Authorities in Bangladesh’s capital Dhaka do not see these fleeing Rohingyas as refugees but as illegal asylum seekers, and the country’s border guards are under strict order to send them back to where they came from. Still, many make it across.
Huddled in a dark makeshift tent made of mud and plastic sheets, I tried to speak to a group of them. It took time to build trust, to get the conversation going. Their silence speaks much louder than words. Some wept. A 14-year-old girl broke the silence.
She said one word.
“Rape”.
The others followed suit. They told us the Myanmar army and police go house to house, abducting men and sexually abusing women. One of the elders described what was happening in his homeland as state sponsored sectarian violence. And it is escalating, he said.
For decades, Muslim Rohingyas have suffered extreme discrimination. Their dark skin and religious difference are a source of deep prejudice amongst Myanmar’s Buddhist majority. They are prohibited from owning land, running businesses, practicing their religion or getting married.
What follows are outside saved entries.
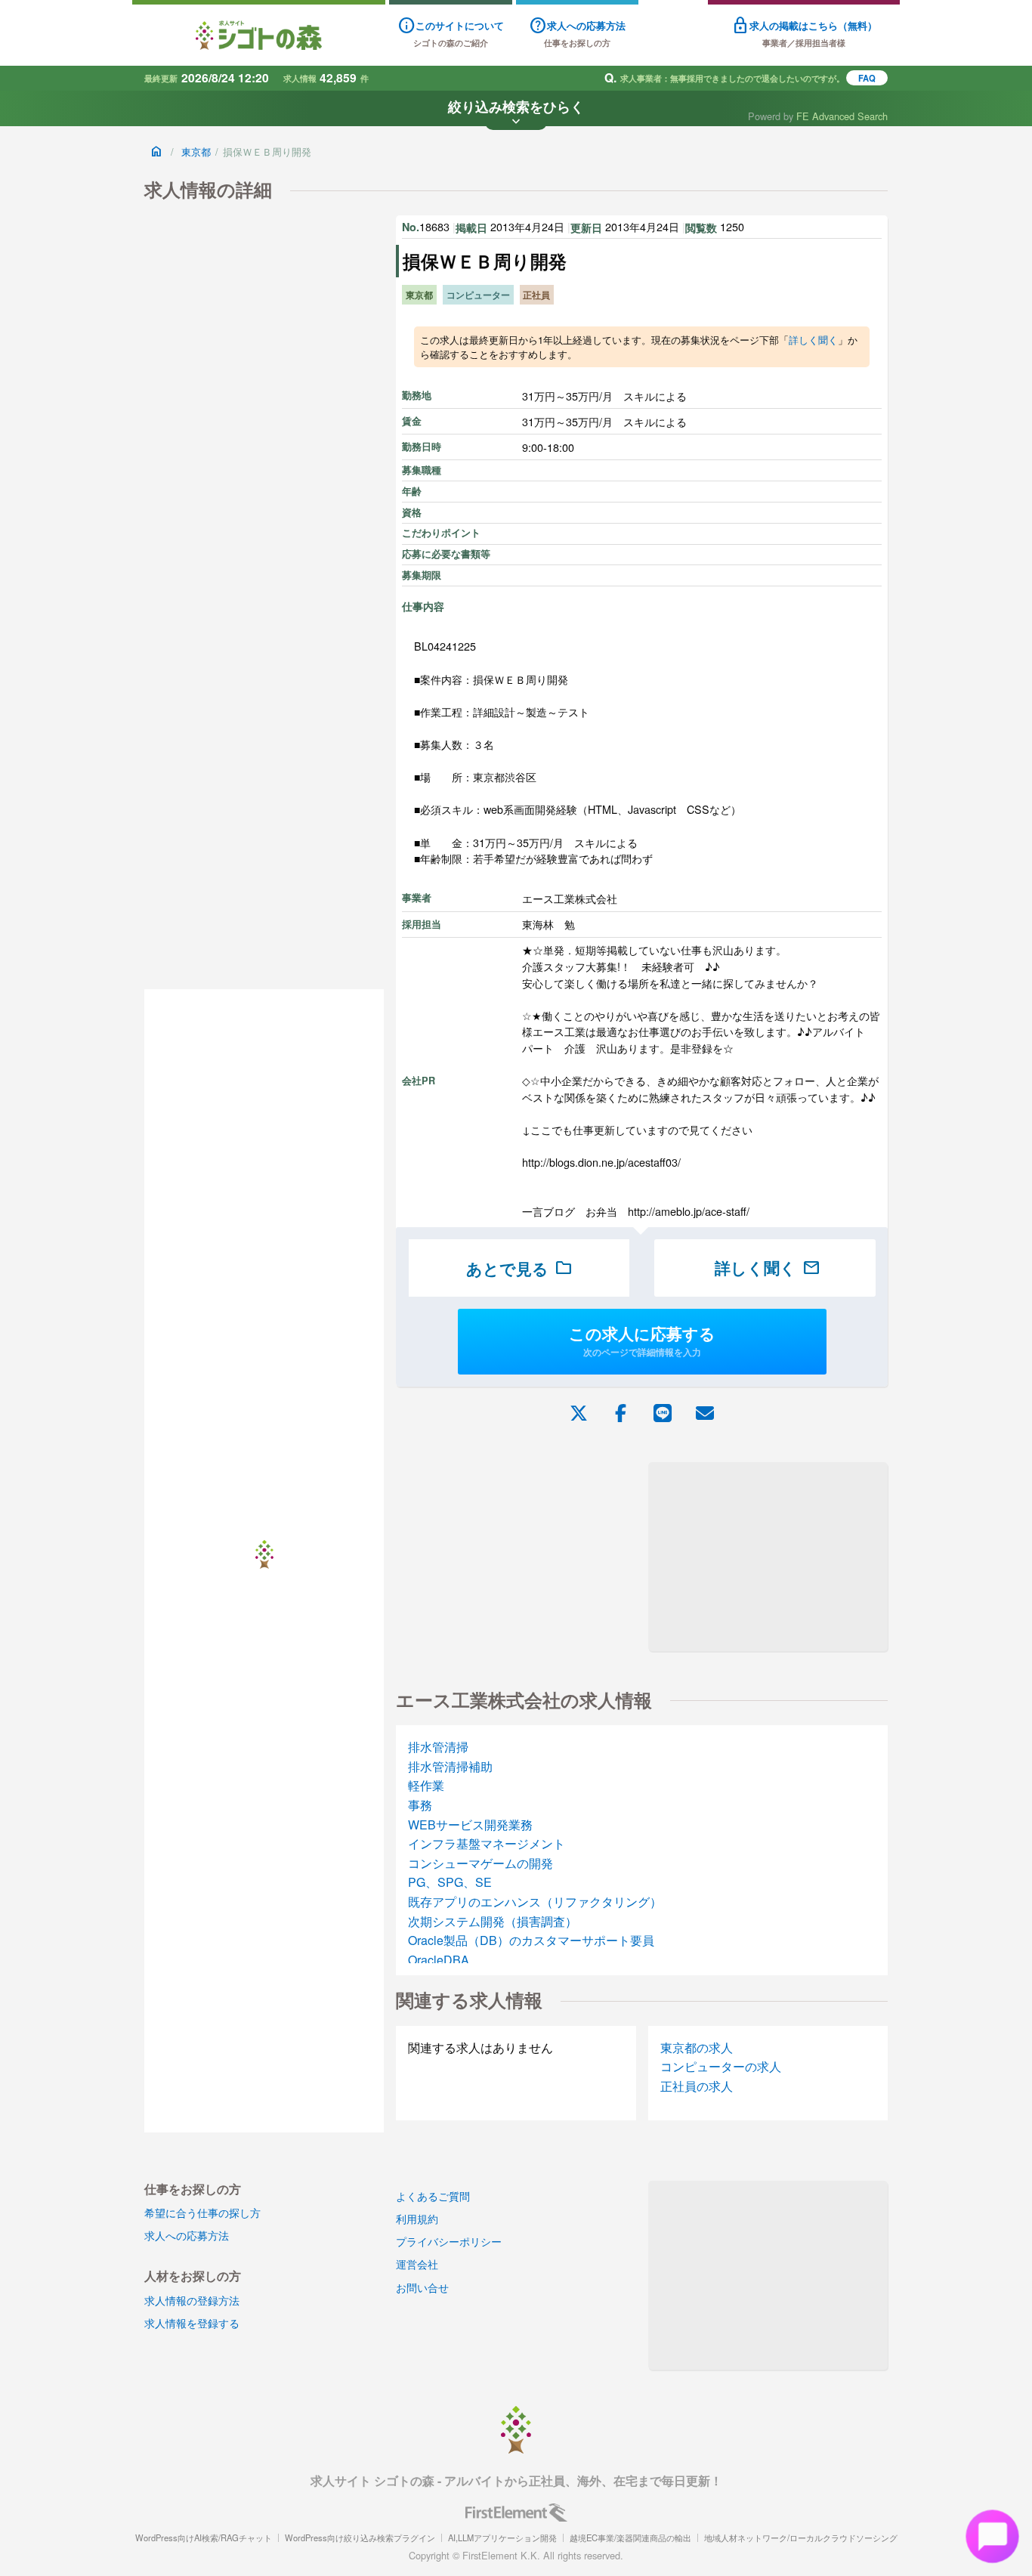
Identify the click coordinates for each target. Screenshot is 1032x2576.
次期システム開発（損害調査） (492, 1921)
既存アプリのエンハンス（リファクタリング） (535, 1901)
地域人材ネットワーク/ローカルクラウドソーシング (801, 2537)
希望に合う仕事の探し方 (202, 2212)
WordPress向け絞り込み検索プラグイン (360, 2537)
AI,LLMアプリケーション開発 (502, 2537)
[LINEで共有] (662, 1412)
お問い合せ (422, 2287)
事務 (420, 1805)
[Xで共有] (579, 1412)
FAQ (867, 78)
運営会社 (417, 2263)
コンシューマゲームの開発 (480, 1863)
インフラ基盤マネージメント (486, 1843)
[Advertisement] (768, 1556)
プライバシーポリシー (449, 2241)
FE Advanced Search (842, 116)
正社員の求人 (696, 2086)
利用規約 (417, 2218)
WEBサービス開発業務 (470, 1824)
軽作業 (426, 1785)
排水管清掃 (438, 1746)
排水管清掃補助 (450, 1766)
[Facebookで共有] (620, 1412)
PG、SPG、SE (450, 1882)
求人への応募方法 (186, 2235)
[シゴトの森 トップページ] (258, 35)
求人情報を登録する (191, 2322)
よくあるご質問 (433, 2195)
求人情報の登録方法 (191, 2300)
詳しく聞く (813, 339)
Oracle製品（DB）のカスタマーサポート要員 (531, 1940)
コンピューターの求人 (720, 2066)
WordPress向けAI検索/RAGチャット (203, 2537)
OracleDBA (438, 1959)
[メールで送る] (705, 1412)
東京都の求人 (696, 2047)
Myanmar’s move towards democracy last year instilled many Rohingya with a new sense of hope. Most are supporters of Aung San Suu Kyi, but she has remained uncomfortably quiet on their plight.
Roughly 29,000 Rohingya are recognised as refugees by the Bangladeshi government and UNHCR. In the eyes of the Bangladesh authorities the 300,000 others don’t exist, so they do not receive any UN aid. A handful of aid agencies work with them, but none of them want to be filmed or named.
They say if we film these camps, the Bangladeshi authorities could shut their aid programmes down. Authorities have already refused $33m in UN aid money for the Rohingya and local Bangladeshi community in the area, saying that this would make life too comfortable and may risk attracting more refugees to Bangladesh.
As the downpour turned to a drizzle we made our way out of the camp before the informants showed up. The monsoon weather kept us safe, before it stopped we had to move. As we hurried out, a group of Rohingyas hurried in, like us, using the rain as the only source of cover.